- _Passage shown_:
###
GDP
Session 2: Measuring Macroeconomic Aggregates (GDP)
Key Concepts:
GDP (Gross Domestic Product):
Represents the total monetary value of all finished goods and services produced within a country over a specific time period.
GDP Limitations:
Informal Economy: Certain economic activities, like informal labor, aren't captured.
Quality of Life: GDP doesn’t measure non-economic factors like happiness or environmental health.
GDP Excludes: Black market and informal economy activities.
Components:
Consumption: Household spending.
Investment: Business expenditures on capital.
Government Spending: Public sector expenditures.
Net Exports: Exports minus imports.
Market value: GDP adds together many different kinds of products into a single measure of the value of economic activity. To do this, it uses market prices. If the price of an apple is twice the price of an orange, then an apple contributes twice as much to GDP as does an orange.
Three Methods to Calculate GDP:
Output Method: ( Product Method)Measures the sum total of value of goods and services produced.
Income Method: Measures the sum total of all income earned (wages, rents, profits).
Expenditure Method: Summarizes the sum of all total spending on final goods/services.
Important =C+G+I+X-M
C=Consumption
G=Government Expenditure
I=Investment
X-M= Net exports ( exports - Imports)
###
- _Information provided_:
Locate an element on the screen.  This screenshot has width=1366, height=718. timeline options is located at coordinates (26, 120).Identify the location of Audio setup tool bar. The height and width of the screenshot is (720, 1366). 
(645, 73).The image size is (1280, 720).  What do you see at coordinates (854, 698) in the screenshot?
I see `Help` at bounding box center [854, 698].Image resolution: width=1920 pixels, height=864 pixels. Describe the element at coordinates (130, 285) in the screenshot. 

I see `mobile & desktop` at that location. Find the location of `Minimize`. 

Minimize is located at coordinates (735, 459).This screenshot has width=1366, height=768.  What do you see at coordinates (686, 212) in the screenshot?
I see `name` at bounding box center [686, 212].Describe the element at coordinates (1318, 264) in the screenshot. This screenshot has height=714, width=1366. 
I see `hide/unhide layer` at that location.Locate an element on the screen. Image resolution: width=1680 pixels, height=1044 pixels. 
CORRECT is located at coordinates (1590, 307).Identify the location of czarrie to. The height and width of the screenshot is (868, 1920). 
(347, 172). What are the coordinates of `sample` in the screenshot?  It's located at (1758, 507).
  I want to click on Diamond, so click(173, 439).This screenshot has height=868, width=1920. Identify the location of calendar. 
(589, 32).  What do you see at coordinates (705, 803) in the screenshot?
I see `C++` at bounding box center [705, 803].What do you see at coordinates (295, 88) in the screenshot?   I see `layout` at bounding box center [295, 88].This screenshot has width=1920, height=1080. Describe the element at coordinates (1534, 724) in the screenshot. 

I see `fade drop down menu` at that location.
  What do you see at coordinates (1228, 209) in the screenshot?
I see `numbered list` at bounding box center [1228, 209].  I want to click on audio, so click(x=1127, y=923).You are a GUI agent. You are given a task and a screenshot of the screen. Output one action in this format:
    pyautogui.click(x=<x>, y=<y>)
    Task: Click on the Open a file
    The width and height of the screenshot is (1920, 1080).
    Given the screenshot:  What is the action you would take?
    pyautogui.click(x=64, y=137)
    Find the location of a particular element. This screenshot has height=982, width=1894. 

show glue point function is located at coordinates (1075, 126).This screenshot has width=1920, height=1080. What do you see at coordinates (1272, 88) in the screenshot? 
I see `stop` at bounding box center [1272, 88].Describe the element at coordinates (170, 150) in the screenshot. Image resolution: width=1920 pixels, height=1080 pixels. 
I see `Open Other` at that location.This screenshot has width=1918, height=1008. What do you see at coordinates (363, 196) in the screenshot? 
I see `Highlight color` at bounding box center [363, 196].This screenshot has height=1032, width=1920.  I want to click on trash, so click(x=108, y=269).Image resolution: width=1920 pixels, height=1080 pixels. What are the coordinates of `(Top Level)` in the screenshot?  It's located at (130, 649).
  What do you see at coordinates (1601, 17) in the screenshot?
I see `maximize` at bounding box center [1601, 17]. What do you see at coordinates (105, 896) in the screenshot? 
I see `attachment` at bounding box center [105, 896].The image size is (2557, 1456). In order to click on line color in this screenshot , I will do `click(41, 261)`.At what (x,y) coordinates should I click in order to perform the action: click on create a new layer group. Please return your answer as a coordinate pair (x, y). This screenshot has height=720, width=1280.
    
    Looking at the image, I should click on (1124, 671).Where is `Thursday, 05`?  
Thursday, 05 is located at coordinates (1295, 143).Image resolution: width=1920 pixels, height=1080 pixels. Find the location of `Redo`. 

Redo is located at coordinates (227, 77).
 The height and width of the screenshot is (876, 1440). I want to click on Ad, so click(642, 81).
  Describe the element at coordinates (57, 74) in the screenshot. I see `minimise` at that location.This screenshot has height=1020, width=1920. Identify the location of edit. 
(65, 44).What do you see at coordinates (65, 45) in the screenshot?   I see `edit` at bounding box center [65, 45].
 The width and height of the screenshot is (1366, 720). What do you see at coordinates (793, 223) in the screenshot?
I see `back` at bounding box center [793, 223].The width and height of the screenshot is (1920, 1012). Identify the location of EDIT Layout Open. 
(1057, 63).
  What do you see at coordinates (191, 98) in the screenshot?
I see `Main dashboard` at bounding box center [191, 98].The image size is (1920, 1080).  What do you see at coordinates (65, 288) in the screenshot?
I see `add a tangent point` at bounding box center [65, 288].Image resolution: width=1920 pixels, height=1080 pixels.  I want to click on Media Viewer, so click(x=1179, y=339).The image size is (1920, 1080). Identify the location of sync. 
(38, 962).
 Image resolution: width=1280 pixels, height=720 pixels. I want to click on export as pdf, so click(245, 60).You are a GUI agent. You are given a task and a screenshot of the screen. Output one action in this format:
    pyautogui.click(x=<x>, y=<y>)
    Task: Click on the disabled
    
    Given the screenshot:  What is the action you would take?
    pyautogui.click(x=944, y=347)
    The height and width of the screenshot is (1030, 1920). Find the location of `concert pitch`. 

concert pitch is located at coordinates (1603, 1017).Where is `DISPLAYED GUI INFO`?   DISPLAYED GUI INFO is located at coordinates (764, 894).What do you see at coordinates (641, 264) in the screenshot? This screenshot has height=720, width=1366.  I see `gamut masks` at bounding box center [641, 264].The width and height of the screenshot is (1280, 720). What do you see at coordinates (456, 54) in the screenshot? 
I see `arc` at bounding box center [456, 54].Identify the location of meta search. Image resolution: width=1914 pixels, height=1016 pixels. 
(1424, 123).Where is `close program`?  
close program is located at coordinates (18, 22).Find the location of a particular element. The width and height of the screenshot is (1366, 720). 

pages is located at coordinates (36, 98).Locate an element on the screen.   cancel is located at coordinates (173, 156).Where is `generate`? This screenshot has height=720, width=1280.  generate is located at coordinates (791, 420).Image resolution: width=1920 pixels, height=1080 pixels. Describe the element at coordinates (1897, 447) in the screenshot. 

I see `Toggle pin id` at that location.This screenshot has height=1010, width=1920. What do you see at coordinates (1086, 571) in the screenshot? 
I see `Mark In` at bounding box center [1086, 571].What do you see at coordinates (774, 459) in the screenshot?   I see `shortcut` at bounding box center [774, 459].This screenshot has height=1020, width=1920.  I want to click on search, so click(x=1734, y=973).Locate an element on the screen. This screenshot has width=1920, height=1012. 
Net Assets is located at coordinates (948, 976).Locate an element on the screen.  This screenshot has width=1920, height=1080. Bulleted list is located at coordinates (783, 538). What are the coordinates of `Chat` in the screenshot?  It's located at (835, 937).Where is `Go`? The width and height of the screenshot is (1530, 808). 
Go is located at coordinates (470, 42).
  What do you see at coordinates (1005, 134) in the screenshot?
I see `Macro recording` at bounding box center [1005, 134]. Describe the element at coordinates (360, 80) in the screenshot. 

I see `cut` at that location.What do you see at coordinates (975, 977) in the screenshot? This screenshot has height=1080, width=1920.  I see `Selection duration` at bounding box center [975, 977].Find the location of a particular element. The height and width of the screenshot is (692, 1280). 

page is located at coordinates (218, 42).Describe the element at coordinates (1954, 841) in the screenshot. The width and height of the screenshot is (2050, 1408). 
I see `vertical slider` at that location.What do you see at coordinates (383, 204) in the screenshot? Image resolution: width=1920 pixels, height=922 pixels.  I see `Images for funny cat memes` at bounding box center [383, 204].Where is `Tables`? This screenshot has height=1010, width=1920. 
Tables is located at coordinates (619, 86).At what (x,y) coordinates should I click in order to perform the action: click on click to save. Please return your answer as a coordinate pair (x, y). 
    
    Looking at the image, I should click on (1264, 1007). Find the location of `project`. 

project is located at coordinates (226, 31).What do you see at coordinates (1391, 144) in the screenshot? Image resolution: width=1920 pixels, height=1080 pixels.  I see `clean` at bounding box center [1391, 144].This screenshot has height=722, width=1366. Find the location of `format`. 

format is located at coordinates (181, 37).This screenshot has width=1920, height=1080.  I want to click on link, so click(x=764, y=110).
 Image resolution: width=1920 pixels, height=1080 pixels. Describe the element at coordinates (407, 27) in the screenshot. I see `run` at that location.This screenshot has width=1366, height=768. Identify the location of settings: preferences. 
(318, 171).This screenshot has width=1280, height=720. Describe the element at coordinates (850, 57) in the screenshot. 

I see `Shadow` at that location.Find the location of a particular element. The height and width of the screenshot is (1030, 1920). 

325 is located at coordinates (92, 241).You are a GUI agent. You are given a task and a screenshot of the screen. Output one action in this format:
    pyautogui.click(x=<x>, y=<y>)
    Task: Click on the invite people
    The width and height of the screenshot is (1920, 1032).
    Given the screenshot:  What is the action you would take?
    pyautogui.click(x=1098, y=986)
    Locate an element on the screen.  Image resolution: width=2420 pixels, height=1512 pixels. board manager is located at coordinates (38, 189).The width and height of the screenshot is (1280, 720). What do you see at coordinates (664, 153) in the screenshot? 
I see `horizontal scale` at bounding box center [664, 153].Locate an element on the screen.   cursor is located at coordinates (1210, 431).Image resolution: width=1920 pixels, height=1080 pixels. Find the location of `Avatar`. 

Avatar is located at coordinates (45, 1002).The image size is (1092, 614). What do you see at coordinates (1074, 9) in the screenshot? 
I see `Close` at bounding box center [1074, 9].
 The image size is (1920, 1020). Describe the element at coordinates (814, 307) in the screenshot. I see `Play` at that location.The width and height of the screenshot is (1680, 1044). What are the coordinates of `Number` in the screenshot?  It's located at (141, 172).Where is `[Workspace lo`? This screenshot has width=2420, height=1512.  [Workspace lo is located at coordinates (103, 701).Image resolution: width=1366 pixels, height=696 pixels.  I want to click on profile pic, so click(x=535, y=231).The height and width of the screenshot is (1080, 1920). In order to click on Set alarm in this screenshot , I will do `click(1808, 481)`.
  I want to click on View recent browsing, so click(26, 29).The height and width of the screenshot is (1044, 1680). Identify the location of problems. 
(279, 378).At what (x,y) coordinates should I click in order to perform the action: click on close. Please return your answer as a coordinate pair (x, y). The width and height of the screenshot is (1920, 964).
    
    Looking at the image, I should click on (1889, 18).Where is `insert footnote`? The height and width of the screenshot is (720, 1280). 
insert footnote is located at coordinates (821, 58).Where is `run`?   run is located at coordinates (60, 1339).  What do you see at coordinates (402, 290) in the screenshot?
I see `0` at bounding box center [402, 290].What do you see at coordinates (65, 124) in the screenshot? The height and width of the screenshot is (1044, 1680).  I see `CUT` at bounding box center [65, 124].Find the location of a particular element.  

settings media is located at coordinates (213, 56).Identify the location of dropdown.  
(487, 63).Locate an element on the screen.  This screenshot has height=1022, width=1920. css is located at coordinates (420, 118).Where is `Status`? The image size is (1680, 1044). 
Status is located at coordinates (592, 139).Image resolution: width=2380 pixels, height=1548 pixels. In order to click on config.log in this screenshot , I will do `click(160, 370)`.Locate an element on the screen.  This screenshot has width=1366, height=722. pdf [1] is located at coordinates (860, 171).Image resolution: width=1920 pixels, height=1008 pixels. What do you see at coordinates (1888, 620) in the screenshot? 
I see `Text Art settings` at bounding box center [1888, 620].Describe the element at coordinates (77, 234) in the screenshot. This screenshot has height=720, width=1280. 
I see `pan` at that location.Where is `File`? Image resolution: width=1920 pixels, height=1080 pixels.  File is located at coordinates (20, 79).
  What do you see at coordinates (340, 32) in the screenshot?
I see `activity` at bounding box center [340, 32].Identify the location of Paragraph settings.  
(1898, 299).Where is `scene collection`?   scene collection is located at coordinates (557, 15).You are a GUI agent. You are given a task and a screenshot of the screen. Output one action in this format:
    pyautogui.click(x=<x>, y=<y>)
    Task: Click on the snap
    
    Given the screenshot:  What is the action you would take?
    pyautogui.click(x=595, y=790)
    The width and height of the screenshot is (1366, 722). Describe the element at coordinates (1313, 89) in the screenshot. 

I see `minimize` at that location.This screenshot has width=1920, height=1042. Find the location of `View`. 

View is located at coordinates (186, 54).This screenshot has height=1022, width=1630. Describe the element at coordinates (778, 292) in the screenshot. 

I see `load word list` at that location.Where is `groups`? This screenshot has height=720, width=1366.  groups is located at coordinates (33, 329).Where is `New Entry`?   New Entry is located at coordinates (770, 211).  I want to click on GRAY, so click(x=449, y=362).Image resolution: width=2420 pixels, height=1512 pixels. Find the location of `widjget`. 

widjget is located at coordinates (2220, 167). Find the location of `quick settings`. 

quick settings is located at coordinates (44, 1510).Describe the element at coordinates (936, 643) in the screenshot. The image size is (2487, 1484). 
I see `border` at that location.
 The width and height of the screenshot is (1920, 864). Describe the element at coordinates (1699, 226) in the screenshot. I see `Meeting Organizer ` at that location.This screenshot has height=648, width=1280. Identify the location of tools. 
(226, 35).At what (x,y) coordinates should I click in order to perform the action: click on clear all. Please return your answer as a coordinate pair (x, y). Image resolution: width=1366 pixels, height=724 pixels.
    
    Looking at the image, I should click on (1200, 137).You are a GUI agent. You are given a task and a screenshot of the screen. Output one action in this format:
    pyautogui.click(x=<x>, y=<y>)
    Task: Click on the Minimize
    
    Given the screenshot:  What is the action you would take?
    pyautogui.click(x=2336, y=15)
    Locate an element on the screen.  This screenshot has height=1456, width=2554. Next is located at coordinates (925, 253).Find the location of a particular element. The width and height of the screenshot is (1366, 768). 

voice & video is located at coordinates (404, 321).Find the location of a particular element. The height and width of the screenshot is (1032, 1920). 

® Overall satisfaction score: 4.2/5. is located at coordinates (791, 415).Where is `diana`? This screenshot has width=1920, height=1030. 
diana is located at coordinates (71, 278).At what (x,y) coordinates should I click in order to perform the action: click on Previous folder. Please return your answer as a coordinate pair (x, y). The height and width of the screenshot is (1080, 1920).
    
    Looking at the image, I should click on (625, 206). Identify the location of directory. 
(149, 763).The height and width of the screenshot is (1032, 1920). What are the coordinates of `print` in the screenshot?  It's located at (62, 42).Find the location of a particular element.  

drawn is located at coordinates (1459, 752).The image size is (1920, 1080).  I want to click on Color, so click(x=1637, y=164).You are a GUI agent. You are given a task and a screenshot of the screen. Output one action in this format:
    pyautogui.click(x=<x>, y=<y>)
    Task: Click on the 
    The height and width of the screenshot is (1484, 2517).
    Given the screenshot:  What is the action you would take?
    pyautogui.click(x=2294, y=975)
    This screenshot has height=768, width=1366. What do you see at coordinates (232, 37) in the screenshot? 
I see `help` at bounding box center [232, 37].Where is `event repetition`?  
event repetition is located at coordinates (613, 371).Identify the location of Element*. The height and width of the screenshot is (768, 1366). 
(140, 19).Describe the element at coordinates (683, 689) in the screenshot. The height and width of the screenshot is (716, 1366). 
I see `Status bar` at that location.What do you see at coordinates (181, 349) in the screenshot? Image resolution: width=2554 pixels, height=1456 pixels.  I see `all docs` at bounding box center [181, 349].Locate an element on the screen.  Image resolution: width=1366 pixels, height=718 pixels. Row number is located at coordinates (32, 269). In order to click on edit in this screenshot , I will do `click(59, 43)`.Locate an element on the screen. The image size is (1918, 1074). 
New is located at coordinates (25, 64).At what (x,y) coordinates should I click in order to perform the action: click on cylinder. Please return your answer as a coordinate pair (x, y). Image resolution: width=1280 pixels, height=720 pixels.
###
- _Required task 1_:
According to the GDP notes, what is the Investment component of GDP?
- _Required task 2_:
List every component of GDP named under "Components:" in the GDP notes.

- _Exercise answer 1_:
Business expenditures on capital.

- _Exercise answer 2_:
Consumption, Investment, Government Spending, Net Exports